### [EXCERPTED DATA]
******
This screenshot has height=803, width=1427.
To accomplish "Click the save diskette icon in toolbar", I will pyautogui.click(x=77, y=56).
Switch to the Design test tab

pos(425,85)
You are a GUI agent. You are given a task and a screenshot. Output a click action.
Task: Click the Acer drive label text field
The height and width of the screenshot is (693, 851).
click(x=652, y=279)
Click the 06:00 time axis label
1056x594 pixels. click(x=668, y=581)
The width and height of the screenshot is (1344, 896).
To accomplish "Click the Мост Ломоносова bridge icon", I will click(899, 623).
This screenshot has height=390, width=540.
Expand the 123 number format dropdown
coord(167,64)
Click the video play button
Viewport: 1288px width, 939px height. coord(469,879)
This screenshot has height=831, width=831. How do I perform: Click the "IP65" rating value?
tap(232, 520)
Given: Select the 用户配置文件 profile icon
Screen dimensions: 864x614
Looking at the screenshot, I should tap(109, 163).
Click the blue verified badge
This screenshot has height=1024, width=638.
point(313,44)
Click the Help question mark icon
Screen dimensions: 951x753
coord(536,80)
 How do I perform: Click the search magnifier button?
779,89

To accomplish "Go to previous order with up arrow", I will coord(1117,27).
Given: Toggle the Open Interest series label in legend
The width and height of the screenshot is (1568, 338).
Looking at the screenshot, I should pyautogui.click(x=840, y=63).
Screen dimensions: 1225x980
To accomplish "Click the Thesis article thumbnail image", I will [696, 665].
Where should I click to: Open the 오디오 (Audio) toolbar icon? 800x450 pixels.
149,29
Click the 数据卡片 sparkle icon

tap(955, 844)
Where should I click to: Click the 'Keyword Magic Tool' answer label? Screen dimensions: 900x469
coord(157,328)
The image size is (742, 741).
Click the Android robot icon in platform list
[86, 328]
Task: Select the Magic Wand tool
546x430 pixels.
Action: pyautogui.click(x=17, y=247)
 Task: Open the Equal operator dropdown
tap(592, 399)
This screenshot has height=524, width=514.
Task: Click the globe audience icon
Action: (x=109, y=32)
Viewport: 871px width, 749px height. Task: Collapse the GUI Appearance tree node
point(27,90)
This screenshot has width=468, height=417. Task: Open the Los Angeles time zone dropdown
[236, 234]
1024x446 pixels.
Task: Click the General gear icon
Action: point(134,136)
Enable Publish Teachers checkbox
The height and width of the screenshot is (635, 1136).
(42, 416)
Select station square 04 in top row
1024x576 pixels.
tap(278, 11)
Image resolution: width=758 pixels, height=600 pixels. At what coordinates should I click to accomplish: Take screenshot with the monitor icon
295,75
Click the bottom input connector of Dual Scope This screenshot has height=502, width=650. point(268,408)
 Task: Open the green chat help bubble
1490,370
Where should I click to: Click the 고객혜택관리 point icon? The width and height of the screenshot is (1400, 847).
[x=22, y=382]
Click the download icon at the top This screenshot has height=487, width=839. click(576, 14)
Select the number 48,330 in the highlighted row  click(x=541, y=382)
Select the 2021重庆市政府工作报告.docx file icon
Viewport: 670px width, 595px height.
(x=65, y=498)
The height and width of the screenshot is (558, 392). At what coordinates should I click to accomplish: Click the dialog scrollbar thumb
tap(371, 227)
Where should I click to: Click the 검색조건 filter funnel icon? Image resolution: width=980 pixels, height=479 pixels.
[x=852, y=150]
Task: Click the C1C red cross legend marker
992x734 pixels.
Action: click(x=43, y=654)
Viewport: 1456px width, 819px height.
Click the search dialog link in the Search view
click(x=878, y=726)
******
### [WHAT THE TASK REQUIRES]
All of the entries above need to be reproduced verbatim.

### [ANSWER SECTION]
This screenshot has height=803, width=1427.
To accomplish "Click the save diskette icon in toolbar", I will pyautogui.click(x=77, y=56).
Switch to the Design test tab

pos(425,85)
You are a GUI agent. You are given a task and a screenshot. Output a click action.
Task: Click the Acer drive label text field
The height and width of the screenshot is (693, 851).
click(x=652, y=279)
Click the 06:00 time axis label
1056x594 pixels. click(x=668, y=581)
The width and height of the screenshot is (1344, 896).
To accomplish "Click the Мост Ломоносова bridge icon", I will click(899, 623).
This screenshot has height=390, width=540.
Expand the 123 number format dropdown
coord(167,64)
Click the video play button
Viewport: 1288px width, 939px height. coord(469,879)
This screenshot has height=831, width=831. How do I perform: Click the "IP65" rating value?
tap(232, 520)
Given: Select the 用户配置文件 profile icon
Screen dimensions: 864x614
Looking at the screenshot, I should tap(109, 163).
Click the blue verified badge
This screenshot has height=1024, width=638.
point(313,44)
Click the Help question mark icon
Screen dimensions: 951x753
coord(536,80)
 How do I perform: Click the search magnifier button?
779,89

To accomplish "Go to previous order with up arrow", I will coord(1117,27).
Given: Toggle the Open Interest series label in legend
The width and height of the screenshot is (1568, 338).
Looking at the screenshot, I should pyautogui.click(x=840, y=63).
Screen dimensions: 1225x980
To accomplish "Click the Thesis article thumbnail image", I will [696, 665].
Where should I click to: Open the 오디오 (Audio) toolbar icon? 800x450 pixels.
149,29
Click the 数据卡片 sparkle icon

tap(955, 844)
Where should I click to: Click the 'Keyword Magic Tool' answer label? Screen dimensions: 900x469
coord(157,328)
The image size is (742, 741).
Click the Android robot icon in platform list
[86, 328]
Task: Select the Magic Wand tool
546x430 pixels.
Action: pyautogui.click(x=17, y=247)
 Task: Open the Equal operator dropdown
tap(592, 399)
This screenshot has height=524, width=514.
Task: Click the globe audience icon
Action: (x=109, y=32)
Viewport: 871px width, 749px height. Task: Collapse the GUI Appearance tree node
point(27,90)
This screenshot has width=468, height=417. Task: Open the Los Angeles time zone dropdown
[236, 234]
1024x446 pixels.
Task: Click the General gear icon
Action: point(134,136)
Enable Publish Teachers checkbox
The height and width of the screenshot is (635, 1136).
(42, 416)
Select station square 04 in top row
1024x576 pixels.
tap(278, 11)
Image resolution: width=758 pixels, height=600 pixels. At what coordinates should I click to accomplish: Take screenshot with the monitor icon
295,75
Click the bottom input connector of Dual Scope This screenshot has height=502, width=650. point(268,408)
 Task: Open the green chat help bubble
1490,370
Where should I click to: Click the 고객혜택관리 point icon? The width and height of the screenshot is (1400, 847).
[x=22, y=382]
Click the download icon at the top This screenshot has height=487, width=839. click(576, 14)
Select the number 48,330 in the highlighted row  click(x=541, y=382)
Select the 2021重庆市政府工作报告.docx file icon
Viewport: 670px width, 595px height.
(x=65, y=498)
The height and width of the screenshot is (558, 392). At what coordinates should I click to accomplish: Click the dialog scrollbar thumb
tap(371, 227)
Where should I click to: Click the 검색조건 filter funnel icon? Image resolution: width=980 pixels, height=479 pixels.
[x=852, y=150]
Task: Click the C1C red cross legend marker
992x734 pixels.
Action: click(x=43, y=654)
Viewport: 1456px width, 819px height.
Click the search dialog link in the Search view
click(x=878, y=726)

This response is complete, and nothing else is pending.